Task to complete —
Copy the following rows verbatim, keeping every line and character unchanged.

Supplied data —
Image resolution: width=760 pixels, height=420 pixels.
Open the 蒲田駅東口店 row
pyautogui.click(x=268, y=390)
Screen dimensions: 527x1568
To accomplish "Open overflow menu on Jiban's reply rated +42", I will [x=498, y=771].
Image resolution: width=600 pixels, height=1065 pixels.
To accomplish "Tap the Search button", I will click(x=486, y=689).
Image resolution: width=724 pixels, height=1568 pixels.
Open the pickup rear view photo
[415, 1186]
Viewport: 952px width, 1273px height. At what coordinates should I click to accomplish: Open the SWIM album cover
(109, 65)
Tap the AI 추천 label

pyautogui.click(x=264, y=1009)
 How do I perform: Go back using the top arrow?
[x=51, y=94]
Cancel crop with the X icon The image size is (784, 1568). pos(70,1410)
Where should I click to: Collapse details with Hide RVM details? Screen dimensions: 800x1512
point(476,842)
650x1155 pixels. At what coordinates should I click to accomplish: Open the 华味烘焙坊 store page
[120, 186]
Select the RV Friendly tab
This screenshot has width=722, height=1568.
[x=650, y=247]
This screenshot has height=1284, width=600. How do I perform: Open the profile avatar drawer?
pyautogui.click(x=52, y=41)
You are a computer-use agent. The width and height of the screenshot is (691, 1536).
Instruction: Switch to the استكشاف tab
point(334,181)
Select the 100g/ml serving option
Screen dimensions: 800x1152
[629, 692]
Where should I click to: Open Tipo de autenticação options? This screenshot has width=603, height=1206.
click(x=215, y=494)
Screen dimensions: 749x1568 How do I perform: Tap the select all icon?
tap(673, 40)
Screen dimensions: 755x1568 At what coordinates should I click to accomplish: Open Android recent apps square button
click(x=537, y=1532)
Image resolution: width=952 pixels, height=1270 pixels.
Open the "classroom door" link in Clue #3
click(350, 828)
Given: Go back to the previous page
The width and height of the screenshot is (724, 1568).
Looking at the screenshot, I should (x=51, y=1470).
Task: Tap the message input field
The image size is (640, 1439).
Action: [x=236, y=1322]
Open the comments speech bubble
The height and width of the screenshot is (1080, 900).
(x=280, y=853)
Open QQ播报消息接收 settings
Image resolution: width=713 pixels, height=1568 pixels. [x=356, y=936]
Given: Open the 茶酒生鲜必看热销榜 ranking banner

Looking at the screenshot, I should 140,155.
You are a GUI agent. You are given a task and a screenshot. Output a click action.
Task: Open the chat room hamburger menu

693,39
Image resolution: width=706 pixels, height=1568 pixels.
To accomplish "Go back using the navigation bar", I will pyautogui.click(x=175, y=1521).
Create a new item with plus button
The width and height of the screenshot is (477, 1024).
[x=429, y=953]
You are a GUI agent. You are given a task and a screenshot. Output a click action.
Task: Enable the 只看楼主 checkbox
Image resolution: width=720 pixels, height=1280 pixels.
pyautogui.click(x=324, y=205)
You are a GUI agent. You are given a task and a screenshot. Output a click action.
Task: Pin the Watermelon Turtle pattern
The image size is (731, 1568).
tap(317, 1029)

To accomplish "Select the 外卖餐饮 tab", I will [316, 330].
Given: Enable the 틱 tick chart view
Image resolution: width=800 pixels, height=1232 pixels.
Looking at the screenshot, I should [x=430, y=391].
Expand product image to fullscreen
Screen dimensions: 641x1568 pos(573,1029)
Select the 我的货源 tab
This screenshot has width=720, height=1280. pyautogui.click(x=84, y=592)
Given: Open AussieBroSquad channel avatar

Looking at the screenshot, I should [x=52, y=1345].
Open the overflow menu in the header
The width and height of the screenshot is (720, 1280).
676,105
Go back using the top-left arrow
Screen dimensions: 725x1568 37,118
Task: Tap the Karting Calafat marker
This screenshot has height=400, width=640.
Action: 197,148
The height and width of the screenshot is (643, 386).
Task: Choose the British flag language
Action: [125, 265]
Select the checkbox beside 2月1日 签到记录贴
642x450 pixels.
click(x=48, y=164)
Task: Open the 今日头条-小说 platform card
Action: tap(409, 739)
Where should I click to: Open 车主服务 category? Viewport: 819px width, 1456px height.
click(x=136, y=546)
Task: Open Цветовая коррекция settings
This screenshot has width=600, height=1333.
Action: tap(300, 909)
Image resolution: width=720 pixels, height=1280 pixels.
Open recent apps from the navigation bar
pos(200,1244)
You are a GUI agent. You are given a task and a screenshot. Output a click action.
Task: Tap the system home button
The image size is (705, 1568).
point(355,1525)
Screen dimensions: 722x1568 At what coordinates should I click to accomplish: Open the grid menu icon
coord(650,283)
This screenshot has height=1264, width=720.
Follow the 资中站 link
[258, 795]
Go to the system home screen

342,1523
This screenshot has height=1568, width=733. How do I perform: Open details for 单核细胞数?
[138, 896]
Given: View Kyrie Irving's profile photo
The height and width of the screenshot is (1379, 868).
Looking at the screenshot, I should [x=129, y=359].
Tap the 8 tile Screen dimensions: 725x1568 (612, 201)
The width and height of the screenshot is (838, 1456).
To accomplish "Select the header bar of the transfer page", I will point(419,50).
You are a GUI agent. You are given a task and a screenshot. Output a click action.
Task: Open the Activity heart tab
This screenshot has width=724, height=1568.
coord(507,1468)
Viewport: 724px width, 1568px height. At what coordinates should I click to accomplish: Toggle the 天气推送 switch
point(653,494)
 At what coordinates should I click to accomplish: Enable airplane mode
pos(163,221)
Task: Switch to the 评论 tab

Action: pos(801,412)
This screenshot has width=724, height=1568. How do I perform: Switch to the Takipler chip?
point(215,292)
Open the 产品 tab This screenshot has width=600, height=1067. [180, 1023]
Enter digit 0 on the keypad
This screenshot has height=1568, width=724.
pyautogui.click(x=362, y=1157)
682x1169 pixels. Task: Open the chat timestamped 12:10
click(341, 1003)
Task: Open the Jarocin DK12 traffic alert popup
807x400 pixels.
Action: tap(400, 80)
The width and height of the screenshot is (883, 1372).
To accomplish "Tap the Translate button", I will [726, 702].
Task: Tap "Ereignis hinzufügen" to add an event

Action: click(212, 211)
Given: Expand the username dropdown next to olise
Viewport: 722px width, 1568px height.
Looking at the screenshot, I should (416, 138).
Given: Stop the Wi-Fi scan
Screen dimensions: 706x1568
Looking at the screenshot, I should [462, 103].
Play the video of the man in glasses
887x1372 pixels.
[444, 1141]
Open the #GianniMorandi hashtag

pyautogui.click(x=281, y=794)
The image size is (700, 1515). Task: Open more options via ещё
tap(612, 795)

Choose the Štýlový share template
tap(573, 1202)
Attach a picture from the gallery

In response —
Image resolution: width=760 pixels, height=420 pixels.
Open the 蒲田駅東口店 row
pyautogui.click(x=268, y=390)
Screen dimensions: 527x1568
To accomplish "Open overflow menu on Jiban's reply rated +42", I will [x=498, y=771].
Image resolution: width=600 pixels, height=1065 pixels.
To accomplish "Tap the Search button", I will click(x=486, y=689).
Image resolution: width=724 pixels, height=1568 pixels.
Open the pickup rear view photo
[415, 1186]
Viewport: 952px width, 1273px height. At what coordinates should I click to accomplish: Open the SWIM album cover
(109, 65)
Tap the AI 추천 label

pyautogui.click(x=264, y=1009)
 How do I perform: Go back using the top arrow?
[x=51, y=94]
Cancel crop with the X icon The image size is (784, 1568). pos(70,1410)
Where should I click to: Collapse details with Hide RVM details? Screen dimensions: 800x1512
point(476,842)
650x1155 pixels. At what coordinates should I click to accomplish: Open the 华味烘焙坊 store page
[120, 186]
Select the RV Friendly tab
This screenshot has width=722, height=1568.
[x=650, y=247]
This screenshot has height=1284, width=600. How do I perform: Open the profile avatar drawer?
pyautogui.click(x=52, y=41)
You are a computer-use agent. The width and height of the screenshot is (691, 1536).
Instruction: Switch to the استكشاف tab
point(334,181)
Select the 100g/ml serving option
Screen dimensions: 800x1152
[629, 692]
Where should I click to: Open Tipo de autenticação options? This screenshot has width=603, height=1206.
click(x=215, y=494)
Screen dimensions: 749x1568 How do I perform: Tap the select all icon?
tap(673, 40)
Screen dimensions: 755x1568 At what coordinates should I click to accomplish: Open Android recent apps square button
click(x=537, y=1532)
Image resolution: width=952 pixels, height=1270 pixels.
Open the "classroom door" link in Clue #3
click(350, 828)
Given: Go back to the previous page
The width and height of the screenshot is (724, 1568).
Looking at the screenshot, I should (x=51, y=1470).
Task: Tap the message input field
The image size is (640, 1439).
Action: [x=236, y=1322]
Open the comments speech bubble
The height and width of the screenshot is (1080, 900).
(x=280, y=853)
Open QQ播报消息接收 settings
Image resolution: width=713 pixels, height=1568 pixels. [x=356, y=936]
Given: Open the 茶酒生鲜必看热销榜 ranking banner

Looking at the screenshot, I should 140,155.
You are a GUI agent. You are given a task and a screenshot. Output a click action.
Task: Open the chat room hamburger menu

693,39
Image resolution: width=706 pixels, height=1568 pixels.
To accomplish "Go back using the navigation bar", I will pyautogui.click(x=175, y=1521).
Create a new item with plus button
The width and height of the screenshot is (477, 1024).
[x=429, y=953]
You are a GUI agent. You are given a task and a screenshot. Output a click action.
Task: Enable the 只看楼主 checkbox
Image resolution: width=720 pixels, height=1280 pixels.
pyautogui.click(x=324, y=205)
You are a GUI agent. You are given a task and a screenshot. Output a click action.
Task: Pin the Watermelon Turtle pattern
The image size is (731, 1568).
tap(317, 1029)

To accomplish "Select the 外卖餐饮 tab", I will [316, 330].
Given: Enable the 틱 tick chart view
Image resolution: width=800 pixels, height=1232 pixels.
Looking at the screenshot, I should [x=430, y=391].
Expand product image to fullscreen
Screen dimensions: 641x1568 pos(573,1029)
Select the 我的货源 tab
This screenshot has width=720, height=1280. pyautogui.click(x=84, y=592)
Given: Open AussieBroSquad channel avatar

Looking at the screenshot, I should [x=52, y=1345].
Open the overflow menu in the header
The width and height of the screenshot is (720, 1280).
676,105
Go back using the top-left arrow
Screen dimensions: 725x1568 37,118
Task: Tap the Karting Calafat marker
This screenshot has height=400, width=640.
Action: 197,148
The height and width of the screenshot is (643, 386).
Task: Choose the British flag language
Action: [125, 265]
Select the checkbox beside 2月1日 签到记录贴
642x450 pixels.
click(x=48, y=164)
Task: Open the 今日头条-小说 platform card
Action: tap(409, 739)
Where should I click to: Open 车主服务 category? Viewport: 819px width, 1456px height.
click(x=136, y=546)
Task: Open Цветовая коррекция settings
This screenshot has width=600, height=1333.
Action: tap(300, 909)
Image resolution: width=720 pixels, height=1280 pixels.
Open recent apps from the navigation bar
pos(200,1244)
You are a GUI agent. You are given a task and a screenshot. Output a click action.
Task: Tap the system home button
The image size is (705, 1568).
point(355,1525)
Screen dimensions: 722x1568 At what coordinates should I click to accomplish: Open the grid menu icon
coord(650,283)
This screenshot has height=1264, width=720.
Follow the 资中站 link
[258, 795]
Go to the system home screen

342,1523
This screenshot has height=1568, width=733. How do I perform: Open details for 单核细胞数?
[138, 896]
Given: View Kyrie Irving's profile photo
The height and width of the screenshot is (1379, 868).
Looking at the screenshot, I should [x=129, y=359].
Tap the 8 tile Screen dimensions: 725x1568 (612, 201)
The width and height of the screenshot is (838, 1456).
To accomplish "Select the header bar of the transfer page", I will point(419,50).
You are a GUI agent. You are given a task and a screenshot. Output a click action.
Task: Open the Activity heart tab
This screenshot has width=724, height=1568.
coord(507,1468)
Viewport: 724px width, 1568px height. At what coordinates should I click to accomplish: Toggle the 天气推送 switch
point(653,494)
 At what coordinates should I click to accomplish: Enable airplane mode
pos(163,221)
Task: Switch to the 评论 tab

Action: pos(801,412)
This screenshot has width=724, height=1568. How do I perform: Switch to the Takipler chip?
point(215,292)
Open the 产品 tab This screenshot has width=600, height=1067. [180, 1023]
Enter digit 0 on the keypad
This screenshot has height=1568, width=724.
pyautogui.click(x=362, y=1157)
682x1169 pixels. Task: Open the chat timestamped 12:10
click(341, 1003)
Task: Open the Jarocin DK12 traffic alert popup
807x400 pixels.
Action: tap(400, 80)
The width and height of the screenshot is (883, 1372).
To accomplish "Tap the Translate button", I will [726, 702].
Task: Tap "Ereignis hinzufügen" to add an event

Action: click(212, 211)
Given: Expand the username dropdown next to olise
Viewport: 722px width, 1568px height.
Looking at the screenshot, I should (416, 138).
Given: Stop the Wi-Fi scan
Screen dimensions: 706x1568
Looking at the screenshot, I should [462, 103].
Play the video of the man in glasses
887x1372 pixels.
[444, 1141]
Open the #GianniMorandi hashtag

pyautogui.click(x=281, y=794)
The image size is (700, 1515). Task: Open more options via ещё
tap(612, 795)

Choose the Štýlový share template
tap(573, 1202)
Attach a picture from the gallery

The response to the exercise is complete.